Exemplars are the secret weapon of professional evaluation teams. They compress months of implicit knowledge into concrete examples. When raters disagree, the exemplar library is your tiebreaker: "Does this output align more with the 8-point or 7-point exemplar?"

Rubric Iteration and Refinement

Rubrics are not static. As your model improves, task definitions shift, or you discover ambiguities, refine your rubric.

def evaluate_rubric_quality(
rubric: Rubric,
golden_examples: List[dict],
human_scores: Dict[str, List[int]],
judge_scores: Dict[str, List[int]]
) -> dict:
"""
Measure rubric quality: inter-rater agreement, variance per dimension,
correlation with overall quality, and ambiguity hotspots.
"""
from scipy.stats import spearmanr
import numpy as np

results = {
'dimensions': {},
'overall_quality': None,
'recommendations': []
}

for dimension in rubric.dimensions:
human_dim_scores = human_scores.get(dimension.name, [])
judge_dim_scores = judge_scores.get(dimension.name, [])

if not human_dim_scores or not judge_dim_scores:
continue

# Correlation: judge scores vs. human scores
correlation, p_value = spearmanr(human_dim_scores, judge_dim_scores)

# Variance: how much do humans agree?
human_variance = np.var(human_dim_scores)

results['dimensions'][dimension.name] = {
'correlation': correlation,
'variance': human_variance,
'is_measurable': correlation > 0.70,
'is_stable': human_variance < 1.5
}

if correlation < 0.70:
results['recommendations'].append(
f"Dimension '{dimension.name}': Low judge-human correlation ({correlation:.2f}). "
f"Add exemplars or clarify definition."
)

if human_variance > 2.0:
results['recommendations'].append(
f"Dimension '{dimension.name}': High human variance ({human_variance:.2f}). "
f"Humans disagree on this dimension; possibly ill-defined or conflating multiple concepts."
)

return results

def refine_rubric(rubric: Rubric, evaluation: dict):
"""
Iteratively improve rubric based on evaluation feedback.
"""
for rec in evaluation['recommendations']:
print(f"Action: {rec}")
# In practice: update dimension definitions, add exemplars, or merge dimensions

Schedule rubric reviews quarterly. Run your judge against your golden dataset, measure inter-rater agreement, and iterate. After each iteration, re-validate on golden examples. A rubric that achieves 0.80+ correlation with human judgment is production-ready.

Key Takeaways

  • 3–5 independent dimensions capture quality: More dimensions = lower rater agreement and higher cognitive load.
  • Exemplars are the highest-leverage investment: 2–3 examples per dimension/score combo transform rubric consistency.
  • Use 1–5 scales unless you have specific reasons for finer granularity: Raters fatigue easily; Likert scales are standard.
  • Validate rubric quality on golden dataset: Aim for 0.75+ inter-rater agreement and high correlation between dimensions and overall quality.
  • Iterate quarterly: Rubrics degrade as models improve and tasks evolve; keep them aligned with reality.

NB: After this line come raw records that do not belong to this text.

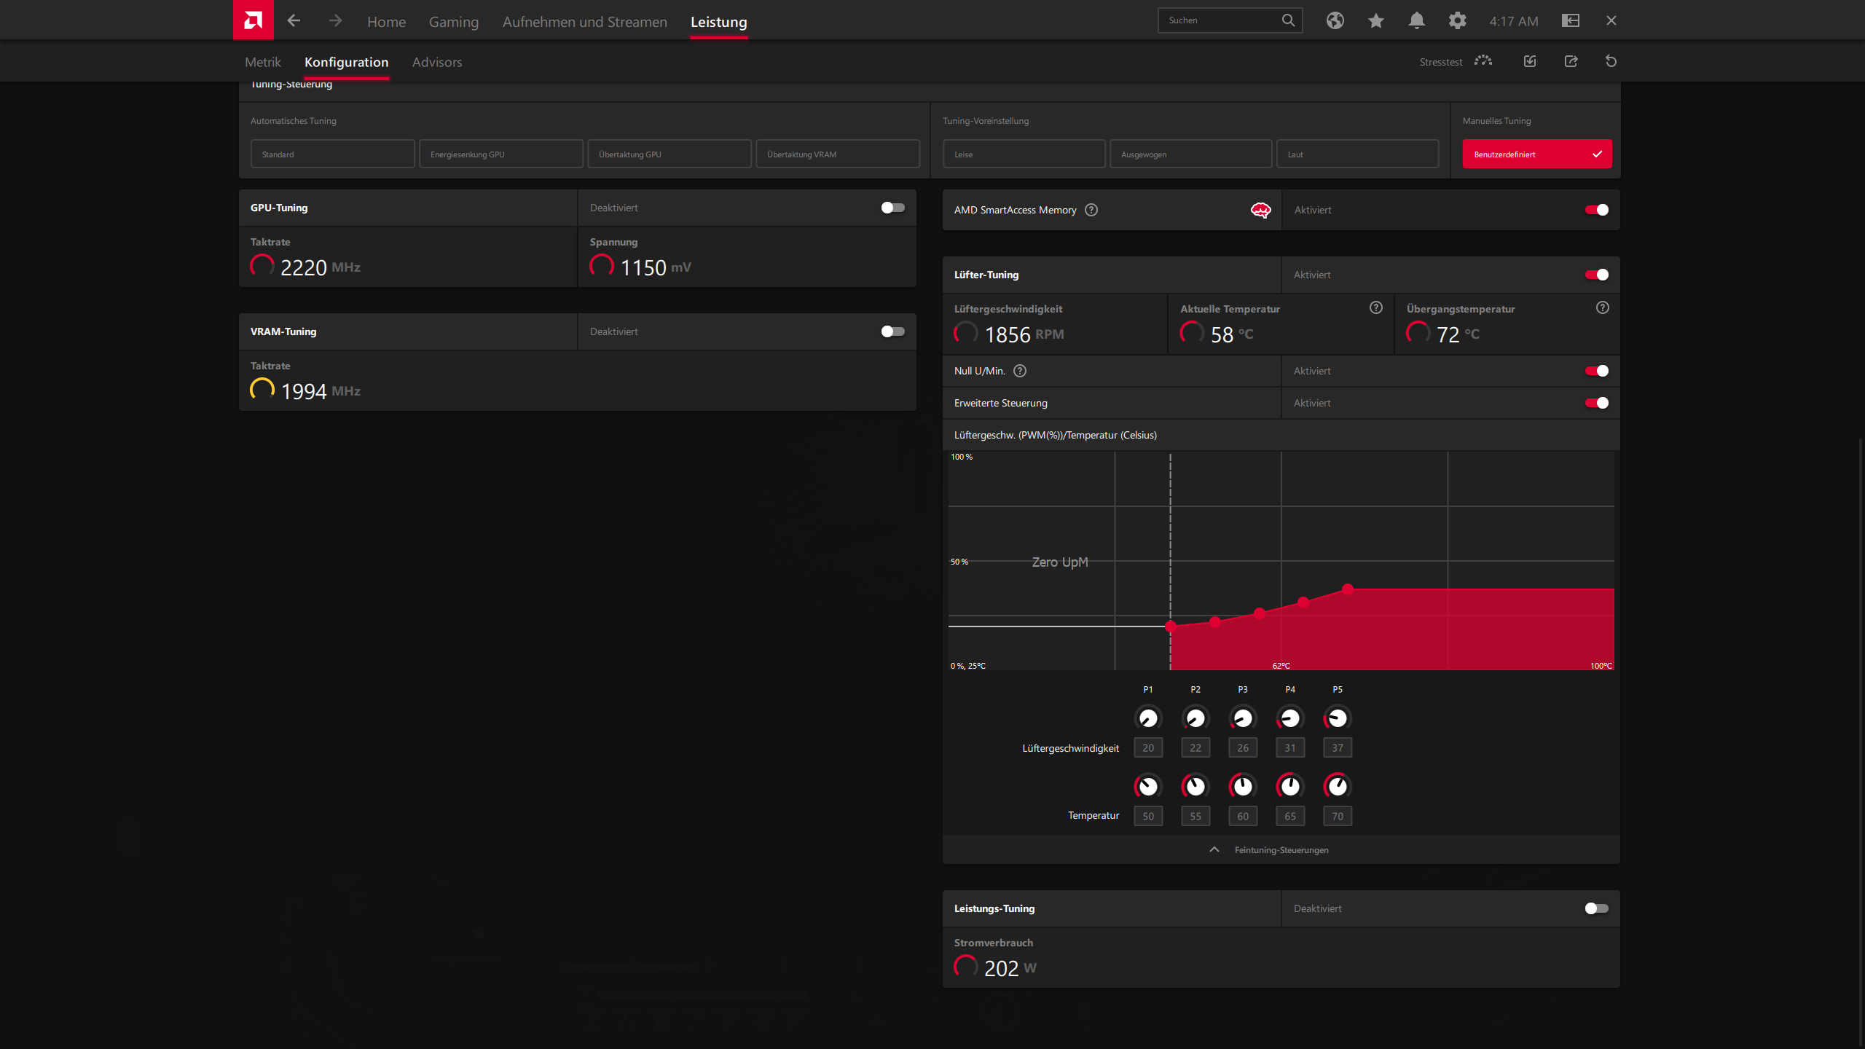Disable AMD SmartAccess Memory toggle

[x=1596, y=210]
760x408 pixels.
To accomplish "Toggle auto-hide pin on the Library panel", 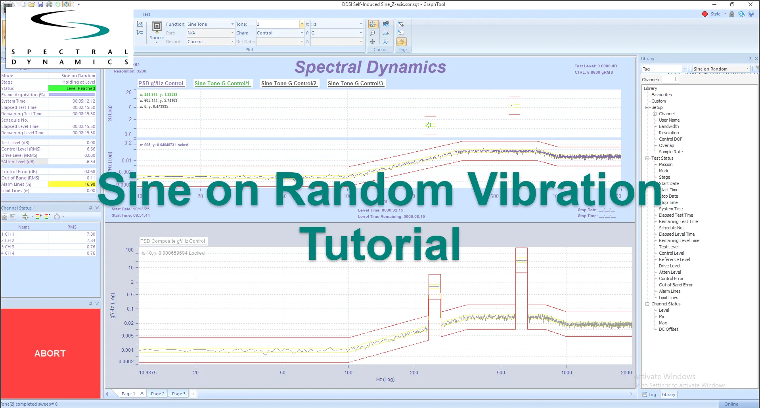I will (749, 58).
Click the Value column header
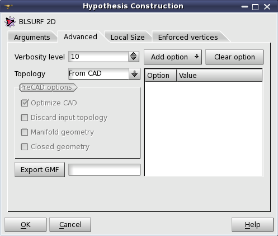278x236 pixels. (x=219, y=76)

Frequently Asked Questions

How many exemplars do I need per dimension?

Aim for 2–3 per score level per dimension. For a 5-point scale with 3 dimensions, that's 30–45 exemplars total—manageable. Each exemplar should be drawn from real examples or written to be realistic.

Should all dimensions have equal weight?

Not necessarily. In a code generation rubric, correctness might matter more than style. Set weights based on your business goals: correctness 1.5x, style 1.0x. Validate that the weighted score correlates with overall quality.

What if raters strongly disagree on one dimension?

That dimension is probably conflating multiple concepts or poorly defined. Either split it (create two dimensions) or remove it. Use the exemplar library to identify which score level raters are confusing; clarify the boundary between them.

How do I know when a rubric is "done"?

When inter-rater agreement (Spearman > 0.75) and judge-human correlation (> 0.75) both exceed threshold. If agreement is below 0.70 after exemplars and clarifications, the dimension may not be measurable—remove it.

Can I reuse rubrics across tasks?

Some dimensions transfer (clarity, correctness). Others are task-specific. Start with a generic rubric, then customize dimensions and exemplars for your task. Document the customizations so you can track what changed.